По-видимому, таково же было состояние и писателя: агония Сакко и Ванцетти была и его агонией, — разве в противном случае он приехал бы сегодня в Бостон? Профессор никогда не видел человека, которого так торопился встретить, однако ему казалось, что он его знает давно. Много лет подряд он читал газетные статьи писателя и наслаждался их убийственной иронией, остроумием и душевным жаром. Как и профессор уголовного права, писатель был человеком эмоциональным. Он умел быть и едким и чувствительным, доводя эти качества до крайности. Сходство их натур заставляло профессора побаиваться первой встречи с писателем. Странно, подумал профессор, что сегодня он волнуется по такому пустячному поводу, но сразу же понял, что сегодняшний день складывался из важных вещей и из совершеннейших пустяков, был полон глубочайших мыслей и самой тривиальной ерунды. Окажись вселенная на краю гибели, человек все равно будет пить и есть, а тело его — избавляться от отбросов.

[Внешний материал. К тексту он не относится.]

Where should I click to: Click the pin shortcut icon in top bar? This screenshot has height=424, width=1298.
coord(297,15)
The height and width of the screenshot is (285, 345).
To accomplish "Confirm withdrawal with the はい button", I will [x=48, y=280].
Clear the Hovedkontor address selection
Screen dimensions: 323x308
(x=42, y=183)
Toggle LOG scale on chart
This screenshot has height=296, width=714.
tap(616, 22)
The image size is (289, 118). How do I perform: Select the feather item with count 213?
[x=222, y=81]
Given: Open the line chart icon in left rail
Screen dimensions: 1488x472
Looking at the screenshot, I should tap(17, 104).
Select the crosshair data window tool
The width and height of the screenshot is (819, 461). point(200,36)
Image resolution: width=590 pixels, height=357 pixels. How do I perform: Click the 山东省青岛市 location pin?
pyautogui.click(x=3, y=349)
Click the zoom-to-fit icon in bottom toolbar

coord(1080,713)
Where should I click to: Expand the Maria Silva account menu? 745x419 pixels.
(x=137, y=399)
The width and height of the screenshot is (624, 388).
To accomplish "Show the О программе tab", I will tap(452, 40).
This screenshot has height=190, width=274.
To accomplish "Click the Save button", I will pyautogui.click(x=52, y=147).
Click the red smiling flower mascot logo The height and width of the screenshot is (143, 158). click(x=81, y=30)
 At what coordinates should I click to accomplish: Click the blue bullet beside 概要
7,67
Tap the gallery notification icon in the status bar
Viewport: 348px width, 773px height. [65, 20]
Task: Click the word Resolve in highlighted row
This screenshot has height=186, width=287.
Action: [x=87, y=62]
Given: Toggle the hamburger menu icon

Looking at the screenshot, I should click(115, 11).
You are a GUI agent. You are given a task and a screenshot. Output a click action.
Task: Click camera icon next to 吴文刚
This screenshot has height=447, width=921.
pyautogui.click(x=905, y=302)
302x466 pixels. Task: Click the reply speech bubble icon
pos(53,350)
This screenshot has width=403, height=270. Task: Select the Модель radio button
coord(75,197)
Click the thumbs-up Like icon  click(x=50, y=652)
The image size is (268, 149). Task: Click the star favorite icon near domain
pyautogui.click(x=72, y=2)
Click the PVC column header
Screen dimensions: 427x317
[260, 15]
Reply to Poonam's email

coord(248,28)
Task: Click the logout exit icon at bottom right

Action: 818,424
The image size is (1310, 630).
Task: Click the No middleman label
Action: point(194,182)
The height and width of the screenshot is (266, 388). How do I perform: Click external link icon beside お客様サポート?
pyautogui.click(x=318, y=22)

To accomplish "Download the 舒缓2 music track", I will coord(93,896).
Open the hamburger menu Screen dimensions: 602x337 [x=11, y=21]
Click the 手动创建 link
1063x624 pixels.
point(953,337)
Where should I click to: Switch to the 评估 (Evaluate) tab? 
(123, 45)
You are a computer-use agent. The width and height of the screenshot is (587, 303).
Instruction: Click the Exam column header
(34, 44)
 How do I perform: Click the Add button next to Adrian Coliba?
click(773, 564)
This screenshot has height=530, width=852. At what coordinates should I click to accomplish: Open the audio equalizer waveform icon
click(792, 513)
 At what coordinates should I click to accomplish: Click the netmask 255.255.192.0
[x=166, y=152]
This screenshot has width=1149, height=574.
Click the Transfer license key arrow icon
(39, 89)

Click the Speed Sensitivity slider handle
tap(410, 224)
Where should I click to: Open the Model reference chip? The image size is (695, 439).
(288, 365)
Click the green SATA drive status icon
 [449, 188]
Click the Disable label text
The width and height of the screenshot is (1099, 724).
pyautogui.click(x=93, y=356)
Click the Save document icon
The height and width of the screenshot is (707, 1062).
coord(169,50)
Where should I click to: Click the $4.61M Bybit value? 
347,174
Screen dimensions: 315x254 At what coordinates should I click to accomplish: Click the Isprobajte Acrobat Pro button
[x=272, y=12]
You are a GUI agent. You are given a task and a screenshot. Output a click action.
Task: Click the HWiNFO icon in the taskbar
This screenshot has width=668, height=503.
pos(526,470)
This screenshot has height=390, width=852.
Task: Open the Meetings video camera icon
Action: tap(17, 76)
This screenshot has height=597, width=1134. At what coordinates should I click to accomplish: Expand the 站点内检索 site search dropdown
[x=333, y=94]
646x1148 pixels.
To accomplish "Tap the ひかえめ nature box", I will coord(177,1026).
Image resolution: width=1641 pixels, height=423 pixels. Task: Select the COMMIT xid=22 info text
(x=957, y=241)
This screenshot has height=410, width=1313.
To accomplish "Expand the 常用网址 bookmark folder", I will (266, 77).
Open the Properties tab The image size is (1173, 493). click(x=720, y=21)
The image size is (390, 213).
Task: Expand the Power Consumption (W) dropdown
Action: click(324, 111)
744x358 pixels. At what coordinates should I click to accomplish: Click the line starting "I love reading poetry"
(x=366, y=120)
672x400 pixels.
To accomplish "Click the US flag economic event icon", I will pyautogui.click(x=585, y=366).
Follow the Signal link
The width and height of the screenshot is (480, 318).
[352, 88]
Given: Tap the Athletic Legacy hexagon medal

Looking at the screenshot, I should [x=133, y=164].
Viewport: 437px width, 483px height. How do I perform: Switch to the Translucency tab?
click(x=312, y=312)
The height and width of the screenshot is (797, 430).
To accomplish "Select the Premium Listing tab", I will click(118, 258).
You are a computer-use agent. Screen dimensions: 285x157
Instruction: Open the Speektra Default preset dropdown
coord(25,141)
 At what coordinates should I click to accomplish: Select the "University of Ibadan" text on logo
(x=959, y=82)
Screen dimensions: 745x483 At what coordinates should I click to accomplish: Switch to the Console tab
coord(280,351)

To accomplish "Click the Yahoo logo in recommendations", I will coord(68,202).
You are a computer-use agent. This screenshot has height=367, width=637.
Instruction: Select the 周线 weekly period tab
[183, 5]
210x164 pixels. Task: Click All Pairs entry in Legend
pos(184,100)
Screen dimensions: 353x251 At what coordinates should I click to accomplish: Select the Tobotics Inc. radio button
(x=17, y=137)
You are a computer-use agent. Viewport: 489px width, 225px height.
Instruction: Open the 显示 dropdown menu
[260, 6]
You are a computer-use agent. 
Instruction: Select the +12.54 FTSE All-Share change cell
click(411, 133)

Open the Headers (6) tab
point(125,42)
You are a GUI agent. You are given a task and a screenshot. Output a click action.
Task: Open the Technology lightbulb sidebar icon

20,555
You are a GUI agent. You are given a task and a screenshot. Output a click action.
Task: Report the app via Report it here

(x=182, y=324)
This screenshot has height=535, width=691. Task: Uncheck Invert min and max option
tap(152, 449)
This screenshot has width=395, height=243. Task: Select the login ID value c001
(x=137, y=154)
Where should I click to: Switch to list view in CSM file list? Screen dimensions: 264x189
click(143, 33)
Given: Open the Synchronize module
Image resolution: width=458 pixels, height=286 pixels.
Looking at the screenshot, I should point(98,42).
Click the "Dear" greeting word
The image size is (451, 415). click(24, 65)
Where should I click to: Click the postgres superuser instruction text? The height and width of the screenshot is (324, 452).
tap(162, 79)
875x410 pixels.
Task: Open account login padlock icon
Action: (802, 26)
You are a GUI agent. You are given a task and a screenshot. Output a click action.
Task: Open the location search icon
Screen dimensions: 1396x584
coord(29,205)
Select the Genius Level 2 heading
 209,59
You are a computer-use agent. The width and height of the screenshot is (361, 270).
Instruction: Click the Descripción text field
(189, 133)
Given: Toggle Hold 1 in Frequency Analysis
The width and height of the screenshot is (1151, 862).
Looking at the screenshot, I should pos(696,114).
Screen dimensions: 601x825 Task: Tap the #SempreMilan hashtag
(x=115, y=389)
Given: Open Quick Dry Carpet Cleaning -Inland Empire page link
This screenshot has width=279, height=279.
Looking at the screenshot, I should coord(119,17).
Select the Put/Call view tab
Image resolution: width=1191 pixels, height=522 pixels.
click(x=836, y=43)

Профессор подошел к резиденции губернатора, остановился в нескольких шагах от пикетчиков и стал их разглядывать; среди них он безошибочно узнал огромную, неуклюжую и неряшливую фигуру писателя — высокого, толстого, растрепанного человека, загребающего ногами, словно медведь, и погруженного в раздумье; он сумрачно шагал взад и вперед под палящими лучами августовского солнца. Не сомневаясь в том, что он нашел того, кого искал, — этот человек мог быть только писателем и никем другим, — профессор подошел к нему, представился, и писатель вышел из рядов пикета, чтобы пожать ему руку и поблагодарить за блестящий памфлет, написанный профессором о деле Сакко и Ванцетти.